The obtained DBC-based large-sized nanomaterials will pave the way for future applications. For example, using the UHMW DBC will provide sufficient space for embedding large-sized nanoparticles in addition to large inter-domain distance for application of photonic band gap structures (in the field of visible light).

Methods

Synthesis of DBC polystyrene-block-poly(methyl methacrylate)

An asymmetric DBC polystyrene-block-poly(methyl methacrylate), denoted as PS-b-PMMA, was synthesized via anionic block copolymerization of styrene and methylmethacrylate in tetrahydrofuran (THF). The number average molecular weight (Mn) of PS-b-PMMA and the polydispersity (Đ), as characterized by size exclusion chromatography (SEC), were 1062 kg/mol and 1.15, respectively. The volume fraction of PMMA (θPMMA) is 7%. Thus, a spherical nanostructure of the DBC is favorable, which is confirmed by our previous study on thick DBC films (1 mm) of this block copolymer25. Details of the PS-b-PMMA synthesis and the characterization protocols are described in the SI (Fig. S2, Table S1 and S2).

Preparation of PS-b-PMMA thin films

The PS-b-PMMA films were prepared by spin coating at 1200 rpm for 60 s in the presence of flowing nitrogen (N2) gas.
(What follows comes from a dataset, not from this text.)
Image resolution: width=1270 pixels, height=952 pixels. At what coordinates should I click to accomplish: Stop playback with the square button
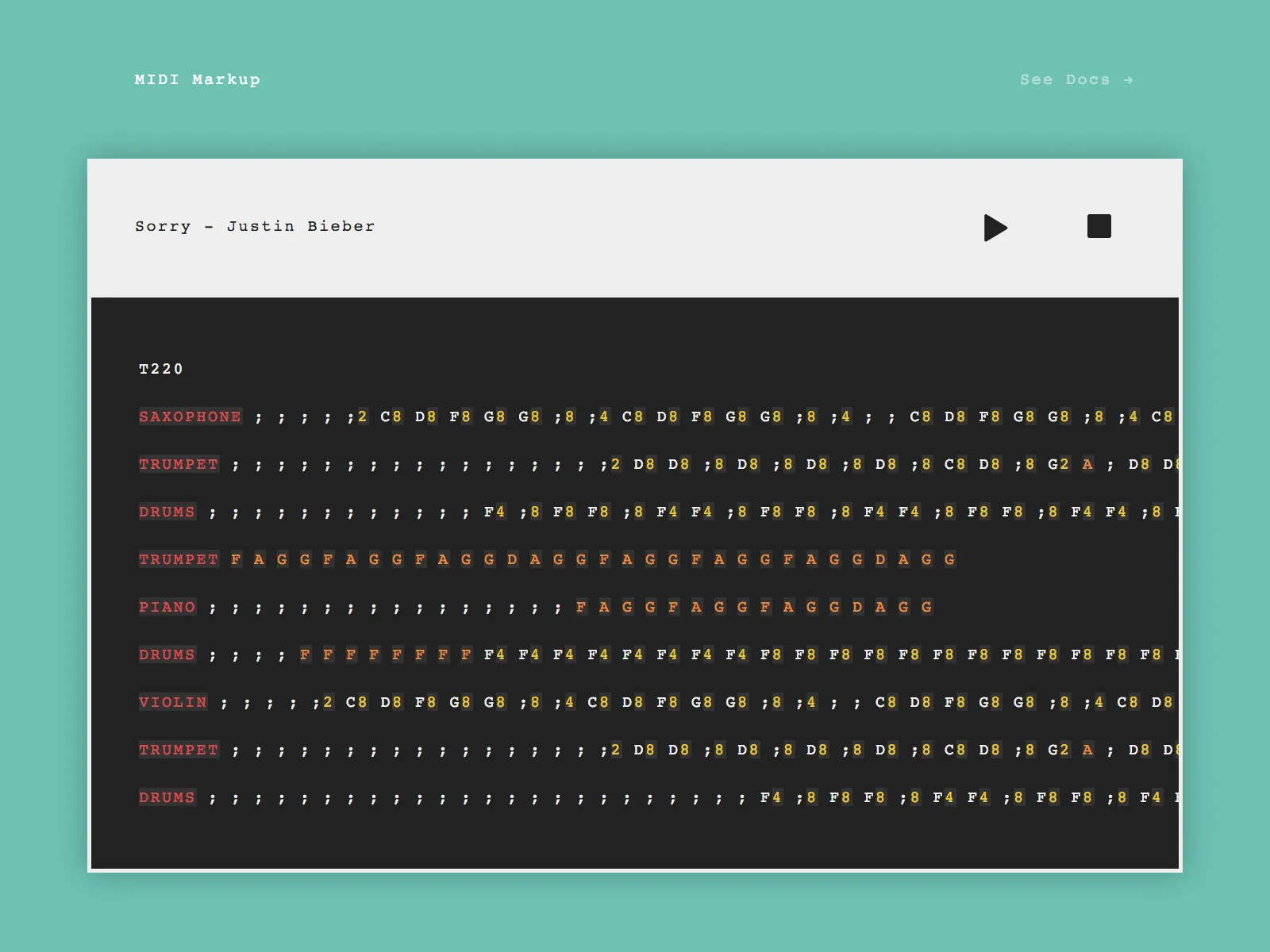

The nitrogen pressure was set to 1.8 bar for ensuring a better evaporation of the solvent DMF. In order to adjust the film thickness, DBC solutions in DMF with various concentrations (1.0, 3.0, 5.0, 10.0, 15.0 and 20.0 mg/mL) were applied to the acid cleaned silicon substrates (Si 100, Silchem, 15 × 15 mm2). Details for cleaning the silicon substrates were described in our previous article58. Here, in combination with the reported SVA time of 10 hours32 and ensuring sufficient time for self-assembly of UHMW DBC films, all the above-obtained films were annealed in solvent vapor (THF) for 18.0 h. To investigate the influence of SVA on the film structure, eight films with identical film thickness were prepared. Before SVA, all obtained films were dried at room temperature for 24 h to minimize the amount of residual solvent (DMF).
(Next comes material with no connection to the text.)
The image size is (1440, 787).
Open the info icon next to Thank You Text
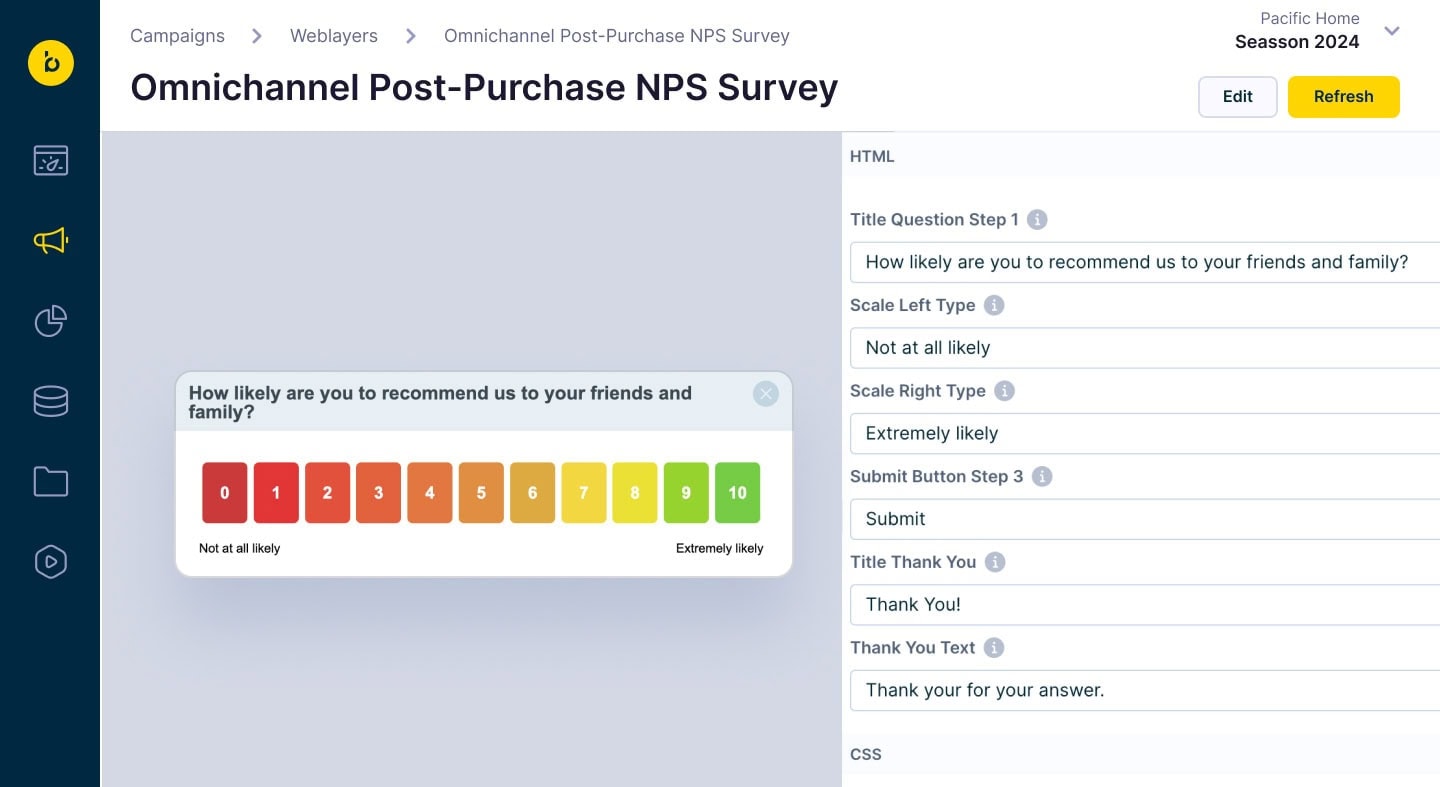[x=994, y=647]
Solvent vapor annealing (SVA)

Tetrahydrofuran (THF; high purity, Sigma-Aldrich) was used as a good solvent vapor for both blocks of PS-b-PMMA, which exhibits a small selectivity to PS. A desiccator (volume, V = 942.3 cm3 and surface area, S = 519.7 cm2) was used for THF vapor atmosphere creation. Inside the desiccator, a porous plate, on which the samples were placed, was positioned over the liquid solvent. The desiccator was tightly sealed with PARAFILM® M (Carl Roth GmbH + Co. KG), which consists mostly of polyolefin and paraffin waxes. The whole SVA process was carried out at room temperature and the films were swelling approximately by a factor of 1.7. After SVA, all films were removed from the desiccator as quickly as possible to allow for a preservation of the obtained nanostructures59, rather than deswelling the films at slow rates60.
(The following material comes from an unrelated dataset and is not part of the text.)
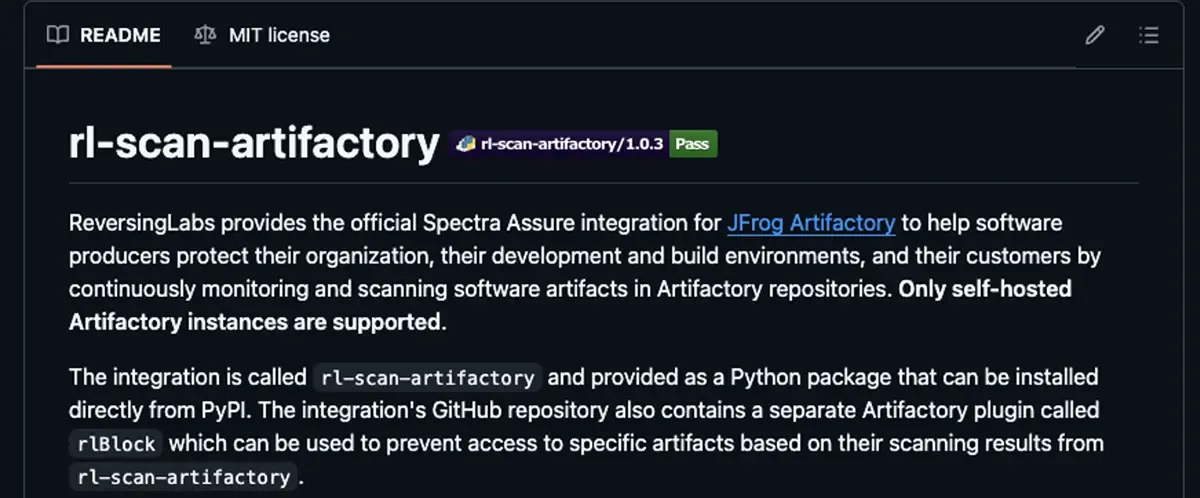Click the rl-scan-artifactory code after "is called"
The width and height of the screenshot is (1200, 498).
pyautogui.click(x=428, y=378)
Characterization techniques

The film thickness values were measured via surface profilomery (DektakXT Stylus Profiler, Bruker) and X-ray reflectivity (XRR, D8-advance, Bruker). To examine the surface morphology of PS-b-PMMA thin films, atomic force microscopy (AFM, MFP-3D, Asylum Research) equipped with a sharpened tip (curvature radius of 7 nm) was operated in tapping mode to probe the nanoscale morphology. To study the inner film structure, grazing incidence small-angle X-ray scattering (GISAXS) measurements were performed at the Austrian SAXS beamline of the Elettra synchrotron source with a wavelength of 1.54 Å (energy, E = 8 keV) in Trieste, Italy. For obtaining a desirable q-range, the grazing incidence angle and the sample-detector distance were set to 0.40° and 2.083 m, respectively. A 2D detector (Pilatus3 1M with pixel size of 172 × 172 µm2, 981 by 1043 pixel array) was used to detect the scattering signal.